■ Records
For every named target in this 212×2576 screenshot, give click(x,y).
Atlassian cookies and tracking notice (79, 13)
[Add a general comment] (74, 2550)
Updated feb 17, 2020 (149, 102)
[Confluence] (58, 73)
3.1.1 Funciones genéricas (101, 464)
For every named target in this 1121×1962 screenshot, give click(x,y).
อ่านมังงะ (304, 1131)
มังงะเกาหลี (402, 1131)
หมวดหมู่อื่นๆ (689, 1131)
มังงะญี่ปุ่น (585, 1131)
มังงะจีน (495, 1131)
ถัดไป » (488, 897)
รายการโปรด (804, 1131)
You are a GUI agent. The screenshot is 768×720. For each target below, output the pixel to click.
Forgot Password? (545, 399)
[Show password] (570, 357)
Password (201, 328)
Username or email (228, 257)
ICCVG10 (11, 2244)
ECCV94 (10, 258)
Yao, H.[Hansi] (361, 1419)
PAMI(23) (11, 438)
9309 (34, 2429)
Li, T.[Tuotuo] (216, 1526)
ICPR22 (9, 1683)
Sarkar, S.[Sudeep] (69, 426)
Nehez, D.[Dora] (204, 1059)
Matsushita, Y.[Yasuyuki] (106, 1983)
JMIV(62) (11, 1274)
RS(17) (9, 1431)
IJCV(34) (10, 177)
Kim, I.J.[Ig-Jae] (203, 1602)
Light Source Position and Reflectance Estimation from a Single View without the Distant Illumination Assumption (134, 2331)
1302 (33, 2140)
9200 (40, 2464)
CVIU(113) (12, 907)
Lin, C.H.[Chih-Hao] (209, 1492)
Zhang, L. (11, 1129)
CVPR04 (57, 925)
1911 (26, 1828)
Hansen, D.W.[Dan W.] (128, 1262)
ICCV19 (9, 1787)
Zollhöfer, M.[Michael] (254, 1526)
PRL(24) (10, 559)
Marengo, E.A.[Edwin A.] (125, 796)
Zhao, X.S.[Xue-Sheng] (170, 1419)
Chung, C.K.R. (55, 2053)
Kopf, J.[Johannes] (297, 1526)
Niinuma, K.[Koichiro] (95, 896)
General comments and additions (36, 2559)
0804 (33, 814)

■ Work to do
Which lines in the data above contain the string "named"? Copy each of them out in full.

■ Answer
For every named target in this 212×2576 screenshot, give click(x,y).
For every named target in this 1121×1962 screenshot, give click(x,y).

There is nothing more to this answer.